For the past few months, I attended Insight Data Science—a self-directed fellowship (not a bootcamp) designed to help PhDs from all fields transition into a career as a data scientist in industry. I'll say it upfront: Insight was the most challenging and intense professional endeavor I've undertaken (tops even the PhD or building a nonprofit for me!), but also one of the most rewarding. I'd like to take this opportunity to share some of my experiences.
My Insight project: CampaignCritic¶
I spent about half my time at Insight developing a project that would showcase my data science skills. As a big fan of crowdfunding and indie products, I decided to build a web app for Kickstarter creators called CampaignCritic, which analyzes their project description and helps them boost the chances of being funded by suggesting concrete ways to improve. The app is no longer online (not cheap to host perpetually), but the source code, the design pipeline and thought process are fully documented on my GitHub.
CampaignCritic uses natural language processing to parse the structure and content of your Kickstarter's project description and then uses machine learning to determine the chances of being funded. Here's the landing page:
As an example, let's use the project called Codey Rocky. The results page reports the project's probability of success, but that alone isn't really useful.
To help improve the chances of being funded, CampaignCritic scores how effectively your project utilized six structural components that it had learned to be most predictive of funded projects (having analyzed thousands of them). The app then compares your project's scores with those of the most funded projects' from over the years, and displays them both in a bar graph.
Your task is to match or exceed the scores of the top projects. In the example above, the creator did a good job including images and bolded text but could've added more hyperlinks, exclamation marks, and innovation-related buzzwords to increase their chances of being funded. Of course, all suggestions should be implemented pragmatically, i.e., littering your project description with exclamation marks probably wouldn't be prudent.
CampaignCritic also learned that writing succinctly, thanking your investors, discussing stretch goals, and reiterating the pledges within the project description were advisable. However, the app isn't flawless—it doesn't account for a Kickstarter project's aesthetics, feasibility, usefulness, market demand, media buzz, etc. Given more time, I'd also love to also analyze the pledge structure, the choice of the funding goal, and the creator's video among other things.

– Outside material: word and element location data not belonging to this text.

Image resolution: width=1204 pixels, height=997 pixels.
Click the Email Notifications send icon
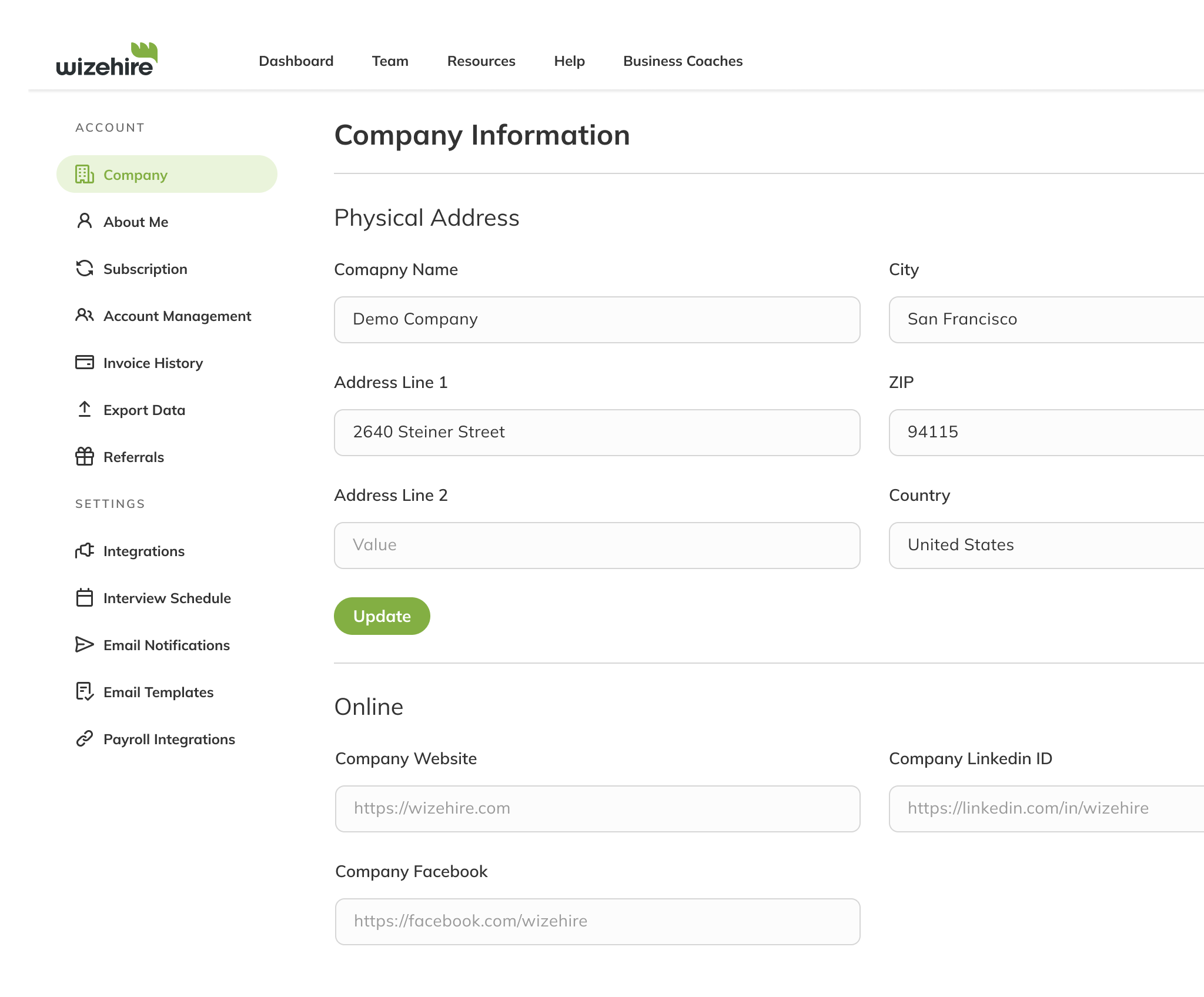tap(85, 645)
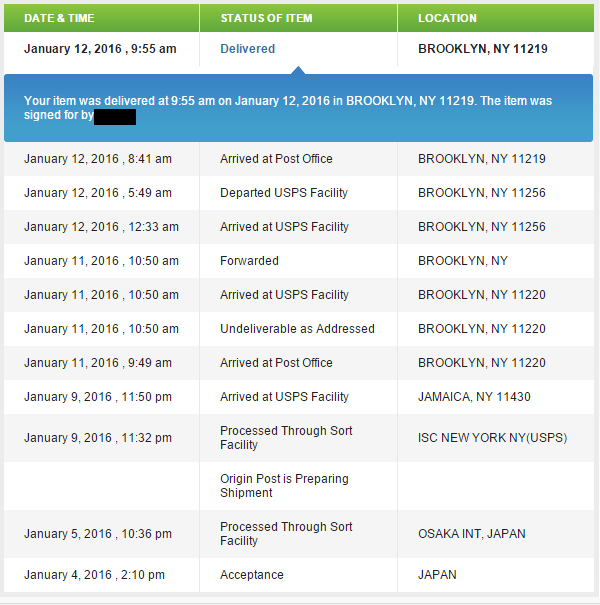Click the redacted signer name box

click(115, 117)
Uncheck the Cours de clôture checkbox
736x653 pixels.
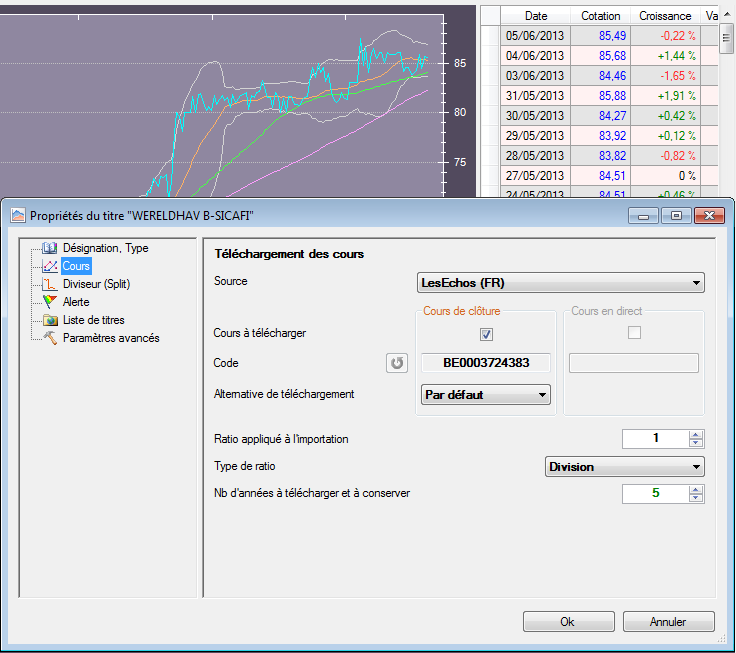(486, 334)
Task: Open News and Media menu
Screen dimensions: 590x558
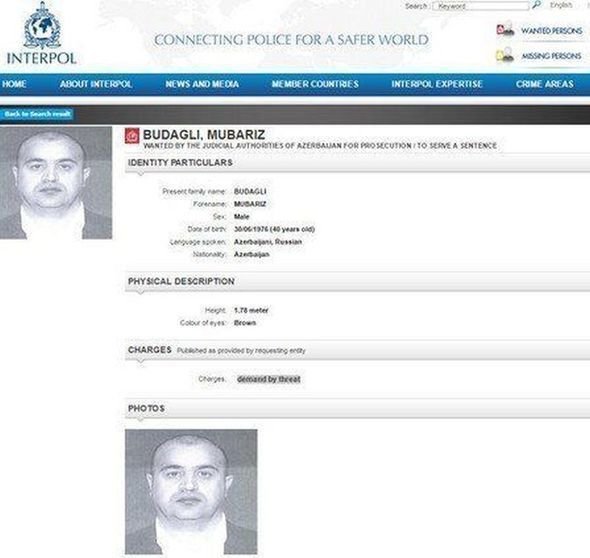Action: pos(202,84)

Transitioning into data science in industry¶
During grad school, every PhD student designs and completes an independent research project, ideally one that's tied to some real-world problem. Successful completion of this project involves a comprehensive understanding of past findings, and a painstaking and exhaustive analysis that amasses evidence to support the research hypothesis. Not surprisingly, this takes years (little over five for me). But outside of academia, solving problems with this ideology and on this timescale, is unheard of.
Insight does a superb job of training PhDs to solve industry problems using data science. First, we were tasked with designing a project that makes a tangible, real-world impact. Second, we unlearned that completing a project demands perfection, and became comfortable with tight deadlines and building a minimal viable product—a "good enough" state that's ready to be presented at any time. Finally, we were instilled with assessing the return on investment of all tools and routes while working on a project to remain focused, manage our time effectively, and make the most effective decisions.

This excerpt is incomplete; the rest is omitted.